Re: 782 (Run 0, Clone 77, Gen 3) - Gives ERROR 0x79's - Core a0

Post by VijayPande »

I agree it would be important to get better reporting here. However, please note a couple of items. Our non-SMP clients do crash reporting. Here's the problem for SMP: SMP has to use MPI, which means that there's a program in between our client and the core (mpirun). When the core crashes, mpirun doesn't give any useful info and so our client can't know that something bad has happened.

We're looking into what we need to do to work around this, but that's the situation. It's not that it's not been considered or that it's trivial. It's something very much on our minds. Hopefully we can have this resolved ASAP.
P5-133XL
Posts: 2948
Joined: Sun Dec 02, 2007 4:36 am
Hardware configuration: Machine #1:

Intel Q9450; 2x2GB=8GB Ram; Gigabyte GA-X48-DS4 Motherboard; PC Power and Cooling Q750 PS; 2x GTX 460; Windows Server 2008 X64 (SP1).

Machine #2:

Intel Q6600; 2x2GB=4GB Ram; Gigabyte GA-X48-DS4 Motherboard; PC Power and Cooling Q750 PS; 2x GTX 460 video card; Windows 7 X64.

Machine 3:

Dell Dimension 8400, 3.2GHz P4 4x512GB Ram, Video card GTX 460, Windows 7 X32

I am currently folding just on the 5x GTX 460's for aprox. 70K PPD
Location: Salem. OR USA

Re: 782 (Run 0, Clone 77, Gen 3) - Gives ERROR 0x79's - Core a0

Post by P5-133XL »

Perhaps what you need is an error file where you dump messages from the cores giving details of what has gone wrong or other strange events. Then the client simply sends what is in the error file whenever it sees one while doing a get/send a WU. After sending it clears it away.

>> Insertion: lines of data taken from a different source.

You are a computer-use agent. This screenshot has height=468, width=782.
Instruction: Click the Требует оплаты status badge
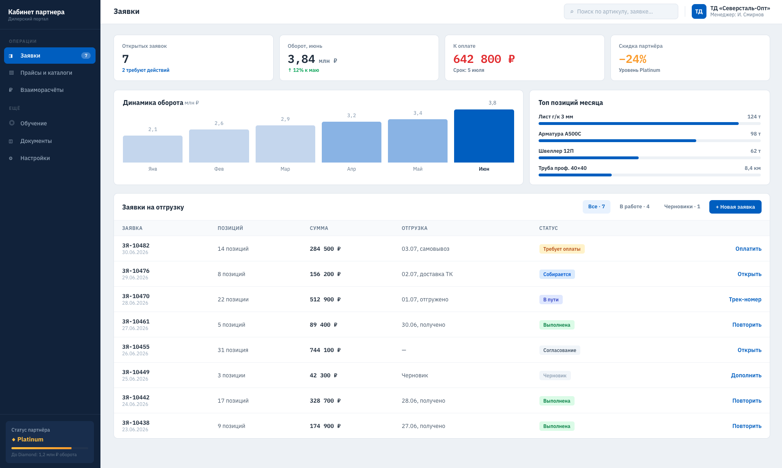point(561,249)
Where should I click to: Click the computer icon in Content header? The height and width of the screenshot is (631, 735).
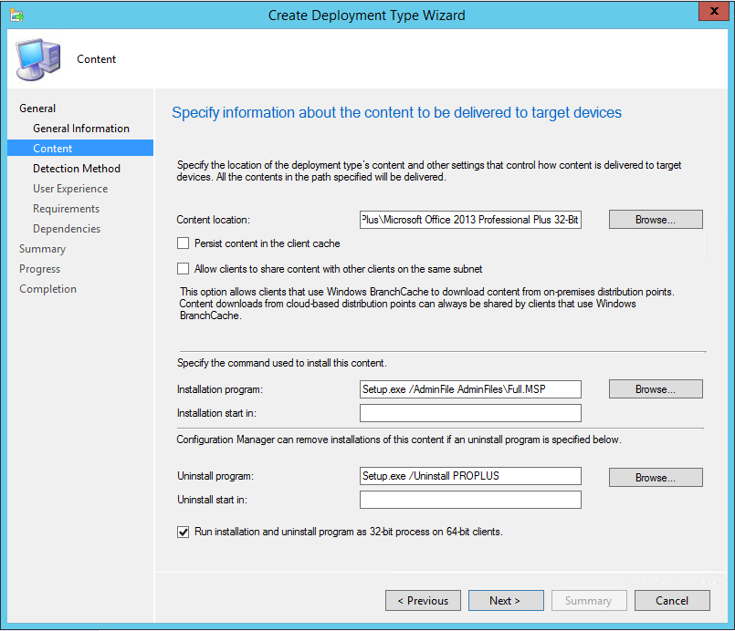(37, 59)
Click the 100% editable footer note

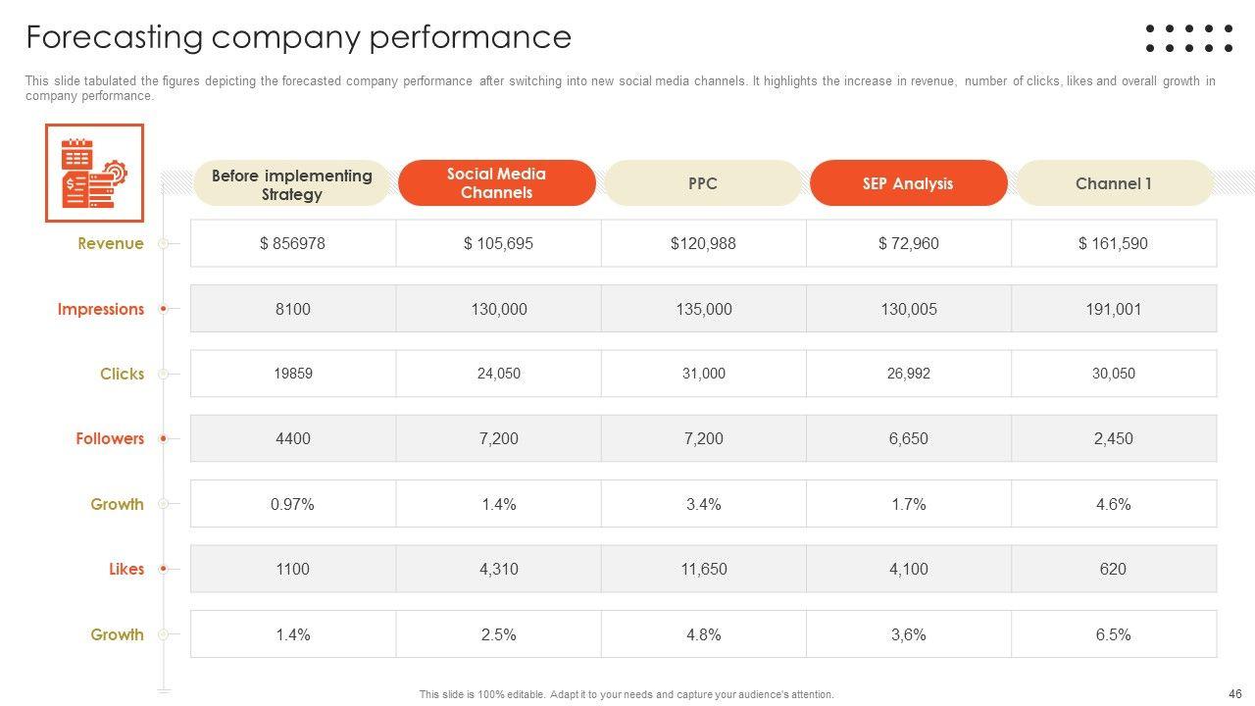[x=627, y=694]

Of course, that will require a program or person at the server level to analyze these error files making appropiate decisions as to what to do. At least you will get data that way.
Image
Baowoulf
Posts: 208
Joined: Wed Dec 12, 2007 8:44 pm
Hardware configuration: Pentium 4 2.8 GHz, 512MB DDR Ram, 128MB Radeon 9800, Creative Soundblaster Audigy 4 Pro
Location: Jupiter 6
Contact:

Re: 782 (Run 0, Clone 77, Gen 3) - Gives ERROR 0x79's - Core a0

Post by Baowoulf »

You're forgetting that the program (mpirun) isn't F@H's program. So they wouldn't be able to change how it runs(what info it gives) at least not easily.
P5-133XL
Posts: 2948
Joined: Sun Dec 02, 2007 4:36 am
Hardware configuration: Machine #1:

Intel Q9450; 2x2GB=8GB Ram; Gigabyte GA-X48-DS4 Motherboard; PC Power and Cooling Q750 PS; 2x GTX 460; Windows Server 2008 X64 (SP1).

Machine #2:

Intel Q6600; 2x2GB=4GB Ram; Gigabyte GA-X48-DS4 Motherboard; PC Power and Cooling Q750 PS; 2x GTX 460 video card; Windows 7 X64.

Machine 3:

Dell Dimension 8400, 3.2GHz P4 4x512GB Ram, Video card GTX 460, Windows 7 X32

I am currently folding just on the 5x GTX 460's for aprox. 70K PPD
Location: Salem. OR USA

Re: 782 (Run 0, Clone 77, Gen 3) - Gives ERROR 0x79's - Core a0

Post by P5-133XL »

No, I'm not forgetting it -- I'm suggesting to bypass it by directly writing errors to a file from the cores. Errors do not have to travel from the cores, through mpirun, to the clients, but rather they go straight to the file and then the clients read the file and transmit the error. Perhaps I'm mis-intrerpreting, but Isn't what Dr. Pande said is that when a core crashes, the mpirun layer is not transmitting to the clients the core's error data. Doesn't this solve that specific problem?
Image
arfyness
Posts: 13
Joined: Sun Aug 31, 2008 3:13 pm
Hardware configuration: 5 x WinXP (console version installed as service)
1 x Linux (manually, until I figure out what's wrong)
Asus nForce2 Mobo (A7N8X-E) w/ AMD AthlonXP 3200+ :: 1.0GB RAM :: Ubuntu Hardy 8.04.1
Location: Columbus, Ohio, USA

Re: 782 (Run 0, Clone 77, Gen 3) - Gives ERROR 0x79's - Core a0

Post by arfyness »

I have a uniprocessor machine ... Is there a different (previous?) Linux uniprocessor version of the client that I might try?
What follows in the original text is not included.